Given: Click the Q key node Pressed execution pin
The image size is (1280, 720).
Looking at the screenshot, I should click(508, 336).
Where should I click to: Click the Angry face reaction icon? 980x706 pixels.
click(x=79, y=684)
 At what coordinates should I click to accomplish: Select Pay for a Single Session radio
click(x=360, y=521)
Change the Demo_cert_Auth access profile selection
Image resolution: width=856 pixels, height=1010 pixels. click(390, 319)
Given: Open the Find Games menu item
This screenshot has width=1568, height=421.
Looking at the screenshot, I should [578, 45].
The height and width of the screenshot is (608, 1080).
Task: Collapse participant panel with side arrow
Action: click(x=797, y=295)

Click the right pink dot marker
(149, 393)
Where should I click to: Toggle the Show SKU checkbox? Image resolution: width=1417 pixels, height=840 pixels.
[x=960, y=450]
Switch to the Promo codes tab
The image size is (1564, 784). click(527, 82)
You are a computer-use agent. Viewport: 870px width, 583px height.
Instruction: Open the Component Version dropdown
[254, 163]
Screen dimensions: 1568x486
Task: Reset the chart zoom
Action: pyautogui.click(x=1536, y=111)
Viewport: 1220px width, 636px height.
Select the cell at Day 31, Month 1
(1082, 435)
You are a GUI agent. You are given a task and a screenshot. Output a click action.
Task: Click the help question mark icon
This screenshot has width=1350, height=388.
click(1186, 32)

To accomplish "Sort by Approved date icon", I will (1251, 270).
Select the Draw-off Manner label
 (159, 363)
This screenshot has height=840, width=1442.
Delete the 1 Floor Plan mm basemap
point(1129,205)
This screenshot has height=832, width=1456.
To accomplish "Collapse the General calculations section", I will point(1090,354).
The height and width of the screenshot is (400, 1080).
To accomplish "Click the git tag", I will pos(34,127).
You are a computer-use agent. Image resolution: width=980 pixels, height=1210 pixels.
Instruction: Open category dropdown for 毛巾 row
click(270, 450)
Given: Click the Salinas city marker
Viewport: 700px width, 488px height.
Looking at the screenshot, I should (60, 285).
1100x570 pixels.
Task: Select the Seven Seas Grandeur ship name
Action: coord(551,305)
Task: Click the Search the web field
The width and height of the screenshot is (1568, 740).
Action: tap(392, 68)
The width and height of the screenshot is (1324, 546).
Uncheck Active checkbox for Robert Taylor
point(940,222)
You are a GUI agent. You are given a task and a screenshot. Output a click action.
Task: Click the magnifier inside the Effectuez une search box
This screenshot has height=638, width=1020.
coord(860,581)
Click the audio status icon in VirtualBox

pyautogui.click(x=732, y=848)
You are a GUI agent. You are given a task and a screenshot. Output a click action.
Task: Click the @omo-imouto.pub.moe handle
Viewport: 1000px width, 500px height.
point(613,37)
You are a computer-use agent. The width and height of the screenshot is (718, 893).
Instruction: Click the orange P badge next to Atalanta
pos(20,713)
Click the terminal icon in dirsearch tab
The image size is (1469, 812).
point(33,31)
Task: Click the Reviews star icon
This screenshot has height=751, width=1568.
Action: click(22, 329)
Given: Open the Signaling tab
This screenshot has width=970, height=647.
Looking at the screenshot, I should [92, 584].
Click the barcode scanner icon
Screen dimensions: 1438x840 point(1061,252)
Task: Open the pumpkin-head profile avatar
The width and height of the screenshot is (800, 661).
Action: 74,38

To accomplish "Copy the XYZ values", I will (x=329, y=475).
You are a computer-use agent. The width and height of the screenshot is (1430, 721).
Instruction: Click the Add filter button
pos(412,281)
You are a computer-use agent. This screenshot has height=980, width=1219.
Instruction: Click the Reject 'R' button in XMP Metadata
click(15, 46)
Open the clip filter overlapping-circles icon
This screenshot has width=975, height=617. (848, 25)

**YOUR TASK:**
Write the opening line of the data above and every line after it, exactly, stopping once you have written the line with "Given: Open the Find Games menu item".

**SOLUTION FOR THIS TASK:**
Given: Click the Q key node Pressed execution pin
The image size is (1280, 720).
Looking at the screenshot, I should click(508, 336).
Where should I click to: Click the Angry face reaction icon? 980x706 pixels.
click(x=79, y=684)
 At what coordinates should I click to accomplish: Select Pay for a Single Session radio
click(x=360, y=521)
Change the Demo_cert_Auth access profile selection
Image resolution: width=856 pixels, height=1010 pixels. click(390, 319)
Given: Open the Find Games menu item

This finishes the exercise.